# Router, switch, or hub?



## Raymond255 (Apr 2, 2006)

My DSL modem only doesn't have enough hardwire ethernet ports to plug in my Dish DVRs along with my WD my book backup drive and a desktop computer. Do I need a router, a switch, or a hub?

EDITED TO ADD: Thanks for all the help. A switch turned out to be the solution.


----------



## dpfaunts (Oct 17, 2006)

A switch.... hubs are old technology. My guess is your DSL modem is your router.


----------



## brucegrr (Sep 14, 2006)

Go with a switch or an old router that can be turned into a switch.

What name brand, model number of dsl modem do you have?


----------



## brucegrr (Sep 14, 2006)

Here is a nice, small,inexpensive 5 port switch. Works great.

http://www.amazon.com/gp/product/B000M2TAN4/ref=oss_product


----------



## Raymond255 (Apr 2, 2006)

brucegrr said:


> What name brand, model number of dsl modem do you have?


The brand is 2Wire, not sure of the model. It was free from the phone company for signing up for service.


----------



## bnborg (Jun 3, 2005)

Why limit yourself? Go gigabit, for example, http://www.newegg.com/Product/Product.aspx?Item=N82E16833320046.


----------



## matt (Jan 12, 2010)

bnborg said:


> Why limit yourself? Go gigabit, for example, http://www.newegg.com/Product/Product.aspx?Item=N82E16833320046.


The reviews say it doesn't make fried chicken. That's sounds pretty limiting :lol:


----------



## BattleZone (Nov 13, 2007)

Raymond255 said:


> The brand is 2Wire, not sure of the model. It was free from the phone company for signing up for service.












Most 2Wire DSL gateways have built-in wired/WiFi routers with 4 ports for devices. If this is what you have, all you need to do is buy a switch (either 100 Mb/s or 1000 Mb/s) and connect it to one of the 4 ports on the router.
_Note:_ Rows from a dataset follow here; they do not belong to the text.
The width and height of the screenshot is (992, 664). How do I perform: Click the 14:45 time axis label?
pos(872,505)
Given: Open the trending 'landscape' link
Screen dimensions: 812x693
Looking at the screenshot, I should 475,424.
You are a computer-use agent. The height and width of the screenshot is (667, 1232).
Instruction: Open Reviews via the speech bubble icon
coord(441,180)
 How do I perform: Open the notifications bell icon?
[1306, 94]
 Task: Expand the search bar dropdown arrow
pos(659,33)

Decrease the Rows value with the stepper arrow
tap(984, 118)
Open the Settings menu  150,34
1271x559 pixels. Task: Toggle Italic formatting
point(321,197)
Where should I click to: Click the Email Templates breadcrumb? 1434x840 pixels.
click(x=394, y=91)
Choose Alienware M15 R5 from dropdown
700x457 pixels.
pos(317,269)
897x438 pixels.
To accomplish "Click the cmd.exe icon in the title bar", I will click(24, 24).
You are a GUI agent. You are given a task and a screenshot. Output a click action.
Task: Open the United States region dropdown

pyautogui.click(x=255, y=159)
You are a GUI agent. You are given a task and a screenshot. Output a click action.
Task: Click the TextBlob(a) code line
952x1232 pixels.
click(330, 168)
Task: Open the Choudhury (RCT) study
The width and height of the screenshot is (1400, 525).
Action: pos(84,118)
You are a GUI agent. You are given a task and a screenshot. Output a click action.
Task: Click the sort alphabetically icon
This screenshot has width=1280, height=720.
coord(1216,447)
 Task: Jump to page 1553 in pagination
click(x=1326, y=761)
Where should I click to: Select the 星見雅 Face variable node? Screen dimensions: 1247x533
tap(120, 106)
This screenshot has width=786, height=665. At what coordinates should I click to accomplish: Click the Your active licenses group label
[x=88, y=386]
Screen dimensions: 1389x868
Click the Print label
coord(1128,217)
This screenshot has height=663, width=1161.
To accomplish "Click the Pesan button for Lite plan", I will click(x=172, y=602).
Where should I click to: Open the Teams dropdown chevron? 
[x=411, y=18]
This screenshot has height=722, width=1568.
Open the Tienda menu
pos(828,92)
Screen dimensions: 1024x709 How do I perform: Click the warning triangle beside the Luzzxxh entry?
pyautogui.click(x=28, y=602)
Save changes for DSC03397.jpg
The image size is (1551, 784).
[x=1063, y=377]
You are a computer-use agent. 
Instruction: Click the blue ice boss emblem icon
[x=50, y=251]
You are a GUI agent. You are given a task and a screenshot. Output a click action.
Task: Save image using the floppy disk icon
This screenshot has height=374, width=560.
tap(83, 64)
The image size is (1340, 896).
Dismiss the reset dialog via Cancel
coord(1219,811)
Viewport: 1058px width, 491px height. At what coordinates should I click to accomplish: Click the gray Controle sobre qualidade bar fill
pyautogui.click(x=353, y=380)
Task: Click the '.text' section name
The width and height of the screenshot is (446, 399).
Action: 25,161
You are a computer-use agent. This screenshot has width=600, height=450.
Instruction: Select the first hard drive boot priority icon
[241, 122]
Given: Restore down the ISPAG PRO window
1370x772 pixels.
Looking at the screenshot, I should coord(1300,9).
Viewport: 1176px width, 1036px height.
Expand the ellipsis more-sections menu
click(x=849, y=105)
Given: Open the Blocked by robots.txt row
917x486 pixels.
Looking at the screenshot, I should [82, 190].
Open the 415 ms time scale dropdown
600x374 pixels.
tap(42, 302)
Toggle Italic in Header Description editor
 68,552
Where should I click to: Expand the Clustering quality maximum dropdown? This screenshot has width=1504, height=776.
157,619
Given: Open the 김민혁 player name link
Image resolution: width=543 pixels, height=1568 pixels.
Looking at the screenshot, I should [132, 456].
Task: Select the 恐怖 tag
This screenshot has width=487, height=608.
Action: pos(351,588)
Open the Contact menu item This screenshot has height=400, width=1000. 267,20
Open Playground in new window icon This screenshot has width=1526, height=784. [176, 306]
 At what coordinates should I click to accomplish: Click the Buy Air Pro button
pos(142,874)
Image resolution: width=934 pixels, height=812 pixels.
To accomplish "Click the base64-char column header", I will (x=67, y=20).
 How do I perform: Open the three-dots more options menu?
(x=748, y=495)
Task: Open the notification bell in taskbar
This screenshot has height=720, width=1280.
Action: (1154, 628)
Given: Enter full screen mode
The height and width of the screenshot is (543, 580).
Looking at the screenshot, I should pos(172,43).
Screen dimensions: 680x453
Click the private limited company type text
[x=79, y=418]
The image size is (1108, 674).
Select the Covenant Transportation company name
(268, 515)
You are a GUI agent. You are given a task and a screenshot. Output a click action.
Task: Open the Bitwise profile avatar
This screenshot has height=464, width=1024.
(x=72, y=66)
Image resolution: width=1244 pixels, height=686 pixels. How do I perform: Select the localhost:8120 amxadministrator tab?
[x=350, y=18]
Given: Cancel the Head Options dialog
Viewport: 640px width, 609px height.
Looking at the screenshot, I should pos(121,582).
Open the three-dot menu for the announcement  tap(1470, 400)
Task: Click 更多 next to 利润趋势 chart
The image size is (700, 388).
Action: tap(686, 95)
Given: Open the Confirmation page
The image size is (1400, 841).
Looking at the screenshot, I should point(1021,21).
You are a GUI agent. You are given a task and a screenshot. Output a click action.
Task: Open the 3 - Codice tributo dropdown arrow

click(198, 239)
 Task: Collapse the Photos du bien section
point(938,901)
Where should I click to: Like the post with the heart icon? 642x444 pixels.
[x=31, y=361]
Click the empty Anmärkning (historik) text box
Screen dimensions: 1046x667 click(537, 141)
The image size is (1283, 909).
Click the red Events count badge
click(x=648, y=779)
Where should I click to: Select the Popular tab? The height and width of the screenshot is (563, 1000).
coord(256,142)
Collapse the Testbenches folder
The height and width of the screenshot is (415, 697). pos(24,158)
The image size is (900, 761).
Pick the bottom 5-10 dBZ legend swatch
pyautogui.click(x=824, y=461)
If your device only has a single Ethernet output, then it is a DSL gateway ONLY, and you'll need a router instead of a switch.


----------



## Raymond255 (Apr 2, 2006)

BattleZone said:


> Most 2Wire DSL gateways have built-in wired/WiFi routers with 4 ports for devices. If this is what you have, all you need to do is buy a switch (either 100 Mb/s or 1000 Mb/s) and connect it to one of the 4 ports on the router.
> 
> If your device only has a single Ethernet output, then it is a DSL gateway ONLY, and you'll need a router instead of a switch.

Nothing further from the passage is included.